Tujuan kami selanjutnya ke benteng peninggalan Portugis. Lokasi benteng ada di sebelah istana Kesultanan Tidore. Untuk sampai di benteng, kami harus mendaki berpuluh-puluh anak tangga. Namun, sebelum sampai tepat di benteng tersebut, kami sudah harus turun. Rombongan yang berada jauh di depan mengatakan bahwa anak tangga yang kami daki buntu. Tidak ada tangga terusan untuk sampai ke benteng. Kami pun hanya melihat benteng tersebut dari anak tangga tempat kami berdiri. Agak kecewa memang saat kami harus turun kembali tanpa bisa sampe ke benteng tersebut. Namun, kekecewaan kami bisa terhapuskan dengan melihat pemandangan laut yang indah dari ketinggian tempat kami berdiri. Ucapan subhanalloh pun terus terucap melihat pemandangan yang indah ini. Terima kasih ya Alloh....

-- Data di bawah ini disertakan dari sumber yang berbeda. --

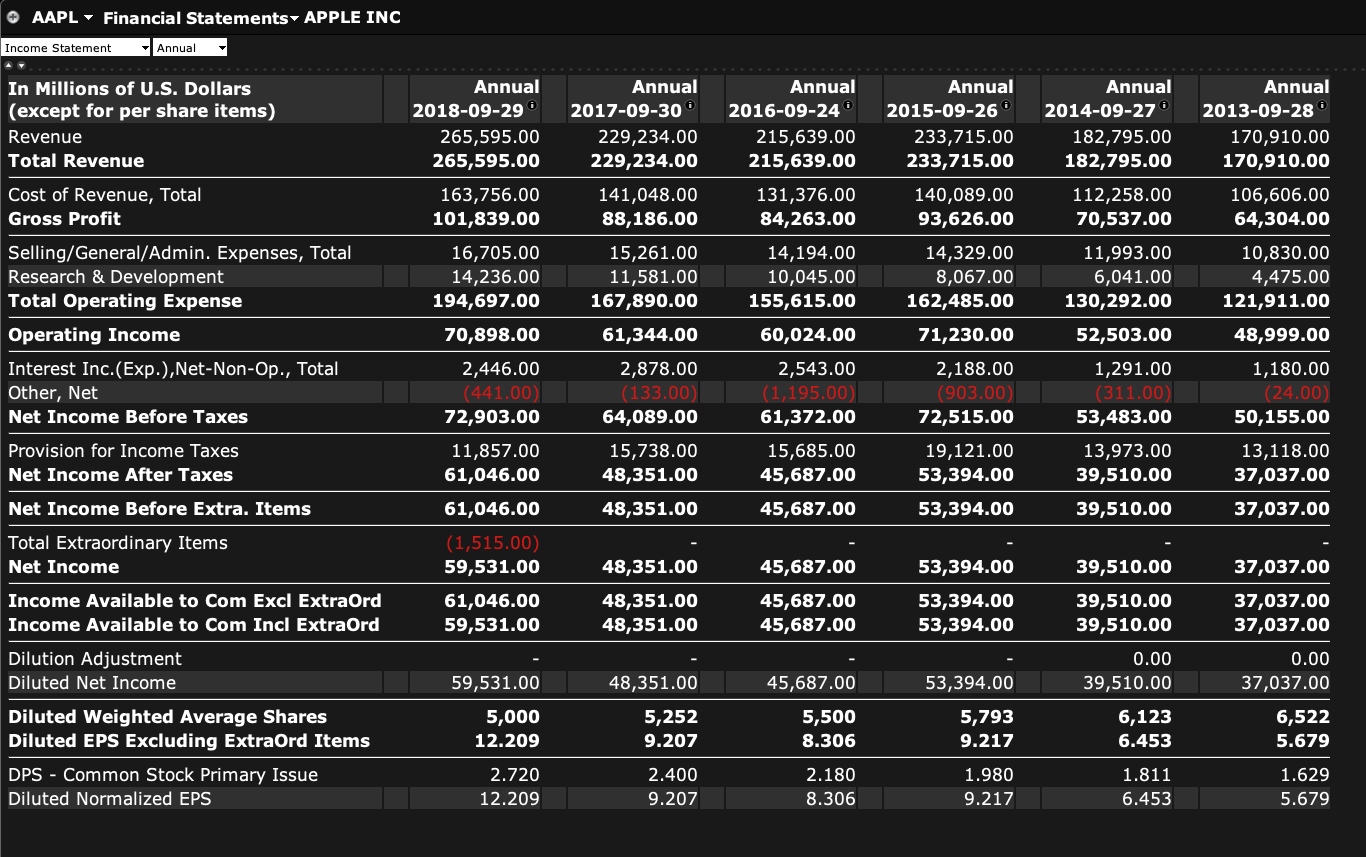Image resolution: width=1366 pixels, height=857 pixels.
Task: Click the Diluted Normalized EPS row label
Action: coord(110,799)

 Wisata budaya dan wisata alam sudah, kini tinggal wisata kuliner. Kata orang Tidore, "belum afdol kalau belum mencoba durian Tidore". Perut kami pun langsung berbunyi tak sabar mencoba durian Tidore yang katanya lebih enak daripada durian Ternate. Tapi, sebelum menyantap durian, perut kami harus diisi terlebih dahulu. Kami pun diajak ke warung makan makanan khas Tidore yang pernah dikunjungi oleh Pak Bondan 'Maknyuss". Menu yang disajikan banyak sekali. Hampir semuanya makanan khas Tidore. Ada papeda yang terbuat dari sagu dan singkong yang bentuknya seperti lem dan ada ikan kuah kuning untuk menemani makan papeda. Kemudian ada gohu yang terbuat dari ikan cakalang mentah dicampur dengan bumbu-bumbu rempah. Ada amo yaitu makanan dari sukun yang direbus dengan santan. Ada juga pisang rebus dan ikan bakar. Dari semua makanan yang disajikan, yang paling saya sukai adalah amo. Rasa sukun rebus tersebut benar-benar enak. Kalau di kampung halaman saya, sukun biasanya digoreng untuk dijadikan keripik sukun. Rasa amo ini juga beda dengan sukun yang direbus oleh nenek saya. Walaopun lidah saya tidak cocok dengan makanan khas Tidore, tapi saya berhasil mencoba semua makanan yang disajikan.

Seletah selesai makan, kami pun melanjutkan perjalanan pulang ke Pulau Ternate. Di sepanjang perjalanan, durian-durian yang di jual oleh warga Tidore tak henti-hentinya memanggil kami. Sepertinya mereka sudah tak sabar untuk berpindah ke perut kami. Kami pun membeli beberapa buah untuk di makan di pinggir pantai sebelum kembali ke Pulau Tidore. Ditemani angin sepoi-sepoi, suara gemuruh ombak dan landscape Pulau Ternate, kami pun menyantap durian dengan lahapnya. Perpaduan yang sempurna menurut saya. Kapan lagi bisa menyantap durian di pinggir pantai dengan pemandangan yang indah.


Durian-durian yang dibeli sudah tinggal kulitnya saja. Kini, waktunya kami pulang ke hotel di Pulau Ternate. Kami naik speedboat selama kurang lebih 7 menit untuk sampai di Pulau Ternate.  Terima kasih untuk wisata budaya dan kuliner yang luar biasa di Pulau Tidore.